Sie unterteilen sich in Gruppen je nach voraussichtlicher Umsetzbarkeit. Nach einem Jahr soll überprüft werden, welche der kurzfristigen Ziele umgesetzt werden konnten und welche nicht – und wenn nicht, warum. Ebenso soll nach drei bzw. fünf Jahren mit den mittelfristigen und langfristigen Zielen verfahren werden.

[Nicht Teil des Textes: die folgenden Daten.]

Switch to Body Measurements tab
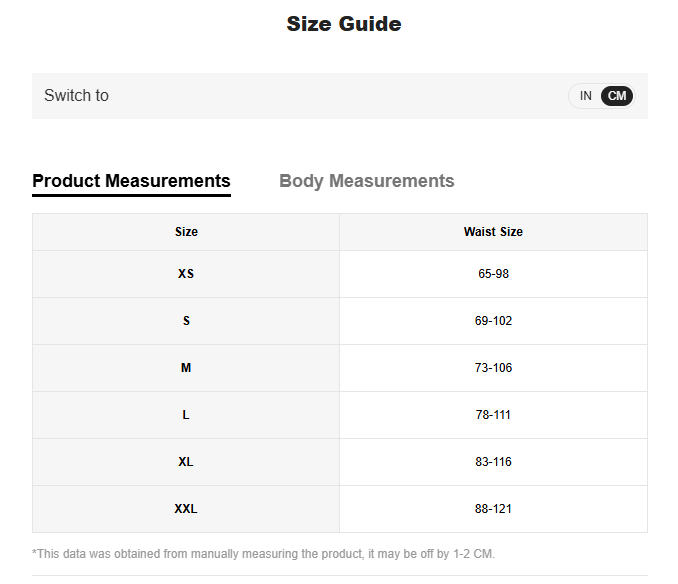 [x=366, y=181]
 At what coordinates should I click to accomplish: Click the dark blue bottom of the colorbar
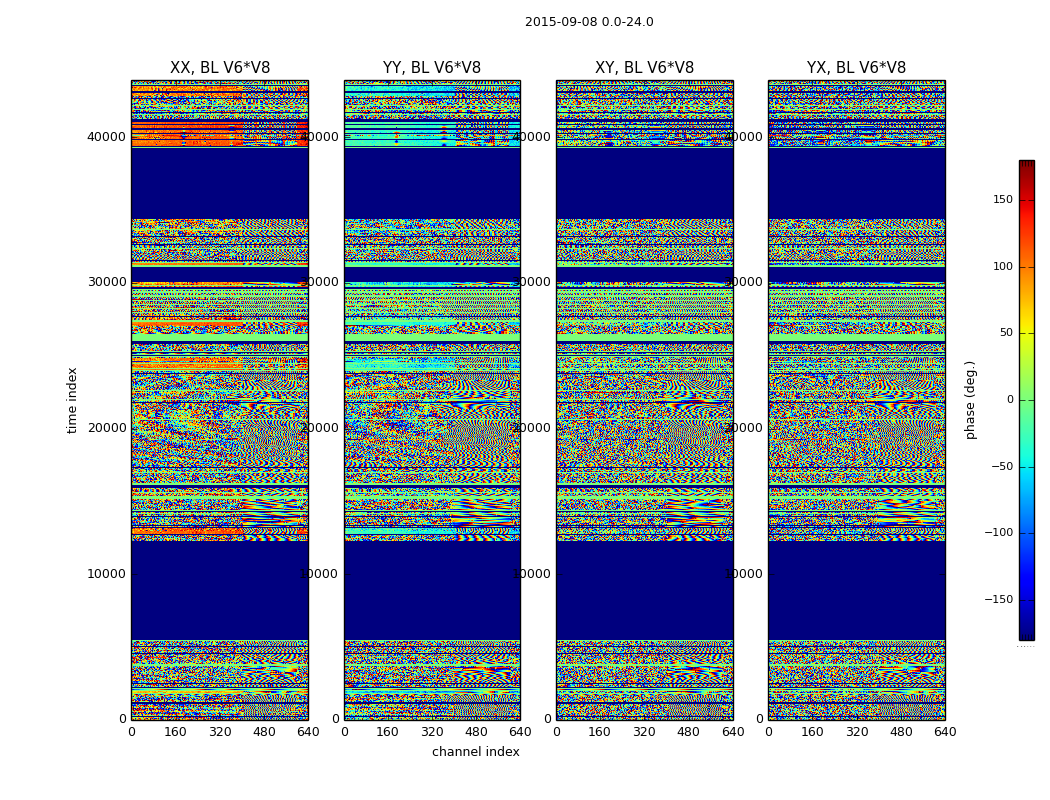click(x=1026, y=634)
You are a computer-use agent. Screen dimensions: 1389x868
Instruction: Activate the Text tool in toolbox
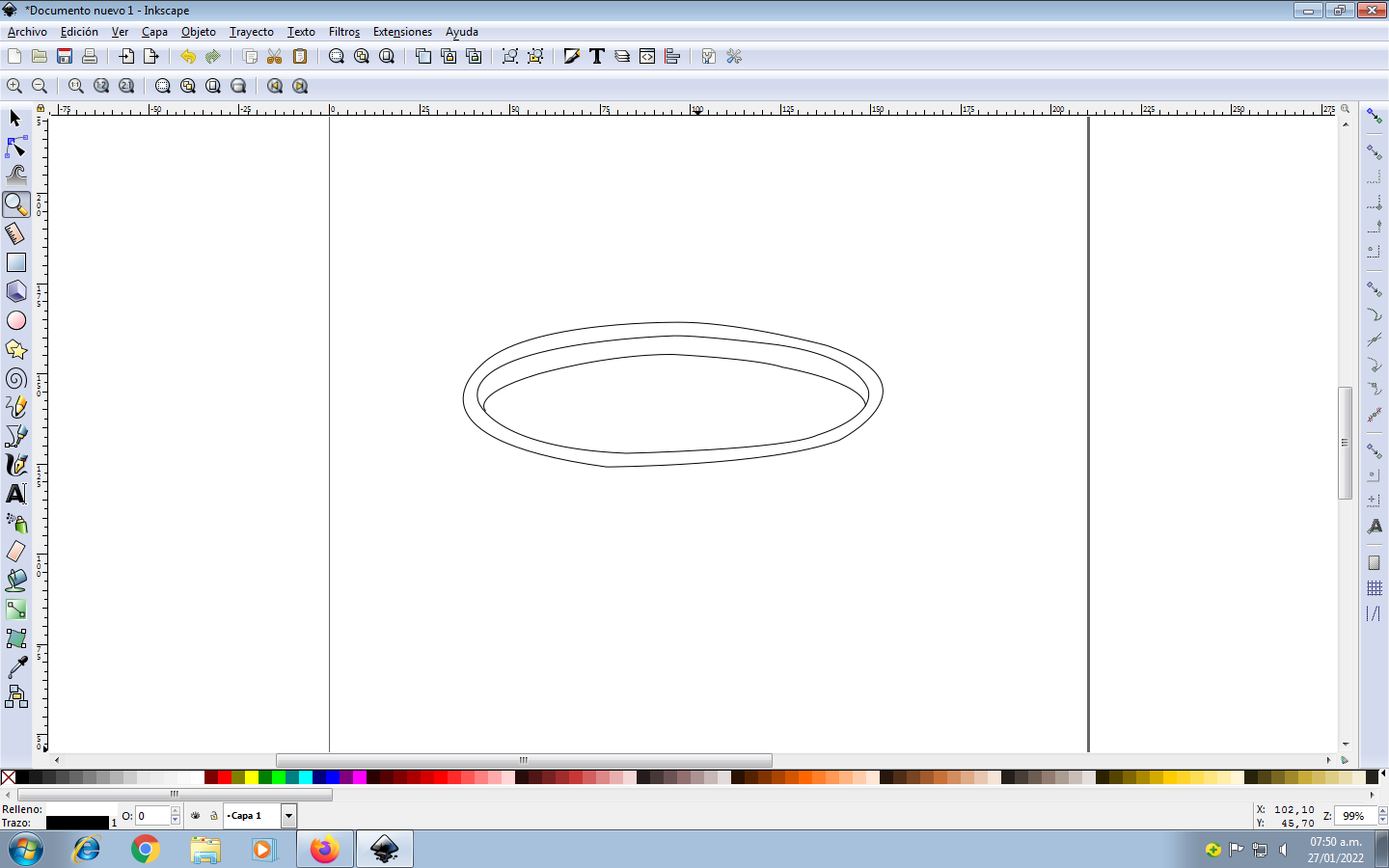pos(16,494)
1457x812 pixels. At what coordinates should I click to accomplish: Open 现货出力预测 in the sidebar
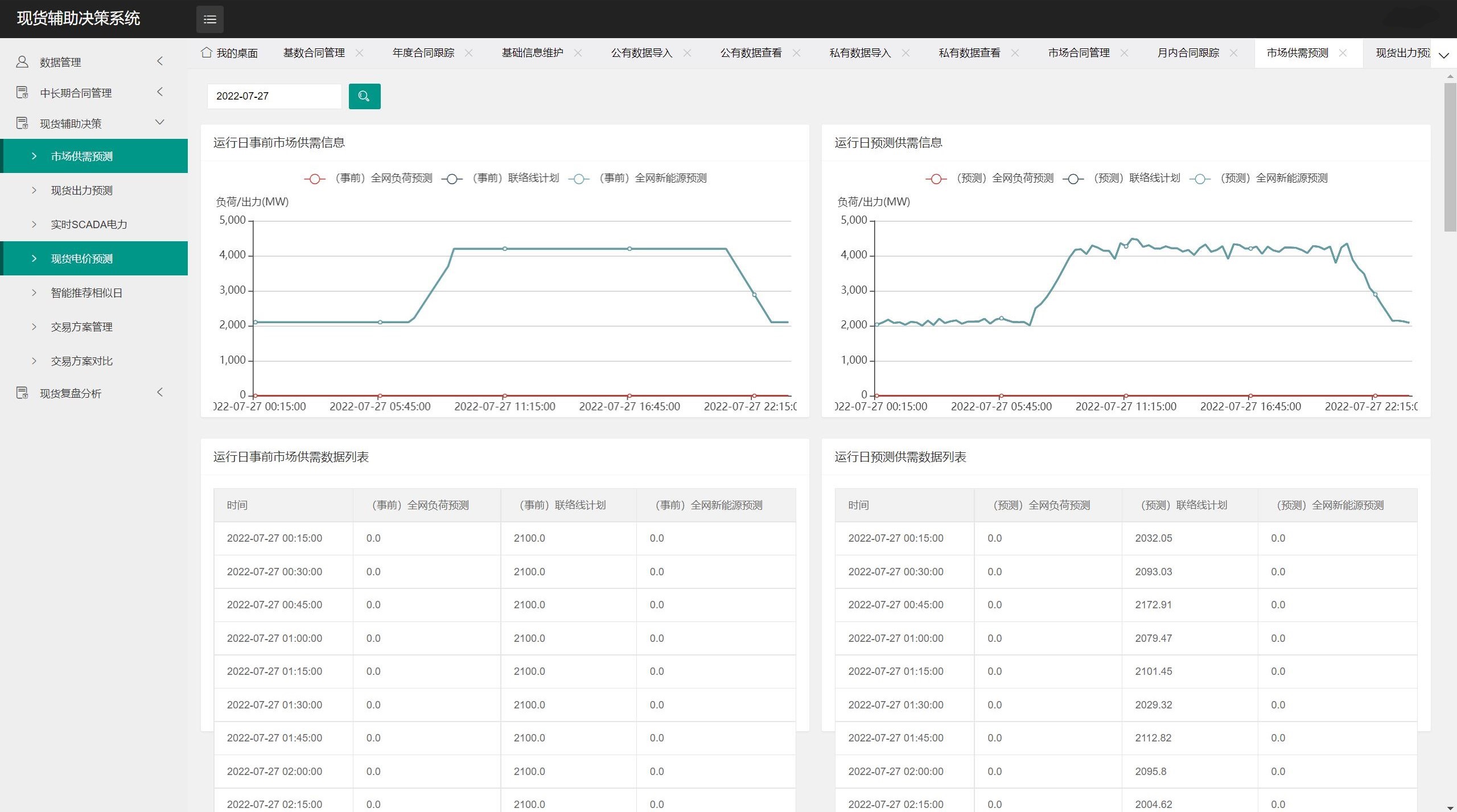click(82, 191)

Die Zuständigkeit bzw. Beauftragung wird durch folgende Kürzel gekennzeichnet:

Prsb.  =  Presbyterium
Pfr.    =  Pfarrerin und Pfarrer
Jgd.   =  Jugendleiterinnen
Part.  =  Partnerschaftskreis
K.      =  Küsterinnen
G = Gemeindebüro
A.  =  Alle

5.A. Kurzfristig umsetzbare Ziele

  • Spiritualität:
    – Einbeziehung vorhandener Gruppen in die Gottesdienstgestaltung [Pfr.]
    – Vater-Unser-Projekt, Perlen des Glaubens-Projekt [Pfr.]
    – Ökumenische Kombi-Gottesdienste [Pfr.]
  • Zuwendung zum Nächsten:
    – Angebote für 30- bis 50-Jährige einrichten [Pfr.]
    – Verbesserung interner und externer Kommunikation [A.]
    – Partnerschaft ausbauen, Briefkontakte z.B. mit Jugendlichen fördern. [Part. / Jgd.]
  • Gerechtigkeit:
    möglichst konkrete Umsetzung
    fair gehandelte Produkte einsetzen [A.]
    – im täglichen Handeln „Weltverantwortung“ zeigen, d.h. sich äußern zu Not und Ungerechtigkeit [A.]
    Umsetzung des Konzepts, um den Aspekt „Gerechtigkeit“ strukturell in unsere Entscheidungen einfließen zu lassen (d.h. z.B. konkret fair gehandelte, ökologisch und ortsnah produzierte Produkte verwenden oder mit Firmen zusammenarbeiten, die sozial verträglich handeln.)  [Prsb.]
    – Partnerschaft vertiefen und ggf. mit anderen Partnerschaften kooperieren [Part.]
    – Umsetzung des Konzepts, den Aspekt „Gerechtigkeit “ strukturell in unsere Entscheidungen einfließen lassen [Prsb.]
    – Verbesserung interner und externer Kommunikation [A.]
    – Erhöhung der Anteile bei Oikocredit
  • Bewahrung der Schöpfung:
    möglichst konkrete Umsetzung
    – Einsatz von Nahrungsmitteln überdenken [A.]
    – sparsamer Materialverbrauch (z.B. Papierflut minimieren) [A.]
    – sorgsamer Umgang mit Geräten und Material [A]
    – ortsnah und wenn möglich biologisch bzw. ökologisch produzierte & „Fair gehandelte“ Waren kaufen [K. / A.]
    – Einkauf von Lebensmitteln so planen, dass keine Reste bleiben [K. / A.]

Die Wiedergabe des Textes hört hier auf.